A Different Independence Day

Two years ago today, we found out that Johnny was coming to us with an extra chromosome. July 5th had held a lot of anticipation for us, friends, and family who had prayed over our doctor appointment and waited with worry and concern along with us. We had made the difficult decision to find out the results of our amniocentesis in person, at my doctor's office, in order to be together and to have control over the setting and manner in which we learned more information about our growing baby. As much as I had worried and fretted over the weeks leading up to this appointment, the night before found me increasingly anxious and nervous. At the appointment itself, I continued to feel this way until Dr. Norton walked in. In that moment I felt a sense of peace and if you had asked me if I thought my baby Raptor had Down syndrome or not, I would have told you yes. We had prepared ourselves to hear the news and even though I felt that this was the case, actually hearing it confirmed was still devastating. I know I cried and needed moments to collect myself. I also know that, like my appointment 8 weeks prior in which we discovered the first markers of Down syndrome, I felt a little numb. 

The day continued on hard. We had our girls to come home to, Matt had tests to prepare for that evening for graduate school, and life still needed to go on. However the hardest part of the day was yet to come. Telling people, many, many people that cared about us and our sweet baby was more difficult than I ever imagined. It took us time to figure it all out. I wanted to close the door on the day, move on to the 6th, and just have some miraculous way of making everyone know at once in their own perfect way. That wasn't possible though, my mom was first since she was hearing watching the girls, phone calls to Matt's parents and my dad came next. More phone calls, text messages, emails, and a blog post conveyed information and emotions to people throughout the day. In fact, I think I was in the midst of all of that at this very moment two years ago while trying to deal with my emotions and sadness at the same time. If I had known how hard it would be to tell everyone, I would have never said when we were finding out so I could have spaced it out differently and I would have had someone make some of the contacts for me. It was really overwhelming at the time. 

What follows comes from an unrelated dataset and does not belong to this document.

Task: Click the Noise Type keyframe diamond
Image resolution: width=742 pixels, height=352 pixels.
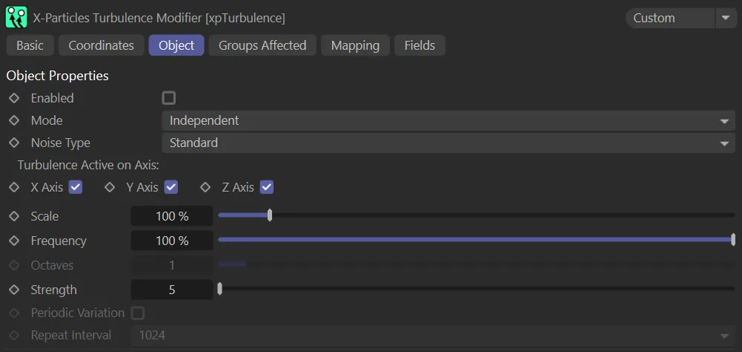Action: tap(13, 143)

I think this feeling stemmed from multiple things, but the largest was the fear of rejection. I had entwined my heart to this baby when I found out that he or she was on the way and that bond only grew stronger when I found out that he or she may have extra needs. I was sad about that, but ferociously protective of him or her immediately. I would literally cling to my stomach as I talked to people about my worries and concerns for Baby Raptor, subliminally and consciously fearful that something could happen to take him away from me. But others didn't have to feel that way and each phone call I made opened me to rejection and disappointment from whomever I was telling. I was afraid of the "Oh" laced with dashed dreams for our family. I was afraid of the "I'm so sorry" paired with a choked gasp of air. I was afraid of the "Are they sure? Surely this isn't right?" hoping that the doctors were wrong, that there had to be something better for our child. I was mostly afraid of the silence. There was no reason to feel this way, it just scared me. I was fearful and sad in those hours and felt more vulnerable than I probably should. 

I didn't know what Down syndrome would mean for us, neither did most of our friends and family. But people would have to love and accept my child or move on from friendship with us. We loved this child and wanted all the best for Baby Raptor "in spite of". Additionally, we were going to meet all of this baby's needs, whatever those may be. 

It was a hard day, not the first of Johnny's life, and surely not the last. I have held on to this day as being momentous in our lives. However, like I just said, we didn't know a lot about what Ds would mean for Johnny or for our family. We knew he had an extra chromosome that day, but we didn't know anything about who he is and who he would be. I have looked at July 5th as being a defining day in our life and it would be, if all we needed to know about Johnny is that he has Down syndrome. That extra chromosome impacts a lot of what we do on a regular basis right now because we are pushing towards some specific goals, but it doesn't impact everything we do and it isn't all that Johnny is. He is more than the diagnosis, so I release this day back to the calendar. Will I think about his diagnosis more throughout my life? Probably. Will I remember this day as being the day we found out? With my memory, definitely. But I'm giving back the hold the day had on me, I'm taking it off the pedestal, I am filing it away to a bit of normalcy. I don't think Johnny would want us to file July 5th away as a day that was that important in his life. I think he would rather we remember July 5th for a thousand other reasons, mundane, normal, post Fourth of July reasons. I think he would rather we went swimming, are leftover BBQ, gave him Popsicles, and spent time as family, than remember the hardships of two years ago. For Johnny's sake, I declare my independence from his diagnosis day.